BEGIN Source extract

The Governor’s Surge

We’ll know soon if the rest of us get what the unvaxed voted for.

by Joe Fitzgerald

Virginia’s governor ran on a platform to protect children from critical race theory and expose them to COVID. The first goal was moot, since CRT wasn’t often mentioned in public schools to begin with. How well the second succeeds should be apparent by the Ides of March.

It’s been known from the outset of the pandemic that masking, social distancing, and vaccines were the primary defenses against COVID. A year after vaccines became widely available the pandemic could have been effectively over, had rightist demagogues not discovered something new to rail against. If the 1950s were like this, iron lungs would dot America’s red counties like coal-rolling pickups.

And it is in the coal-rolling counties that the Republican freedom-to-infect mandate will be tested beginning Tuesday. Statewide, red counties are less vaccinated. The nearest example is comparing the age 5-17 populations in blue Harrisonburg and red Rockingham, 60% and 34% vaccinated, respectively. Let’s be judgmental, and assume that there is some overlap between the intentionally unvaxed and those who think spewing COVID aerosols is enshrined in some amendment they haven’t read.

Recalling that the main purpose of masking is to slow the COVID virus being spread from infected carriers, it is not themselves the anti-maskers are exposing. They may think they’re demanding the right to take their chances, but in reality they are shrieking for and voting for the right to let the rest of us take their chances.

Statistically, COVID will be less severe for those of us smart enough to come in out of the rain, wear our seatbelts, and get the vaccine. The unvaxed will be spreading severe cases primarily among themselves. And if they swap it around the playgrounds, classrooms, and gyms like mono or crabs, the difference from those more traditional ailments will be that they can more easily take it home to their parents and grandparents.

And, again statistically, it’s among those grandparents, if unvaxed as well, that most of the hospitalizations and deaths will occur. The parents exercising their so-called right to send their children to school unmasked will be putting primarily their own parents at risk. Weird ironies abound.

For the rest of us, the unhealthy decisions of the COVID-rollers will serve to keep the virus propagating until the next variant arrives. Maybe it will be less severe than Omicron, and maybe it will be more severe and vaccine-resistant. The governor’s followers are rolling our dice for us.

END Source extract

§ **Task item**: Retype the passage of "The Governor's Surge" between "And, again statistically, it’s" and "dice for us.", inclusive.

BEGIN Data listing

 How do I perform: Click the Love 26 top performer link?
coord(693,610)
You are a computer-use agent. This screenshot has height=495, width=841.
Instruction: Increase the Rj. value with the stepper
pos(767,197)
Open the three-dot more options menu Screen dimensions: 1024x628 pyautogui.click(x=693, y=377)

END Data listing

§ **Answer to the problem**:
And, again statistically, it’s among those grandparents, if unvaxed as well, that most of the hospitalizations and deaths will occur. The parents exercising their so-called right to send their children to school unmasked will be putting primarily their own parents at risk. Weird ironies abound.

For the rest of us, the unhealthy decisions of the COVID-rollers will serve to keep the virus propagating until the next variant arrives. Maybe it will be less severe than Omicron, and maybe it will be more severe and vaccine-resistant. The governor’s followers are rolling our dice for us.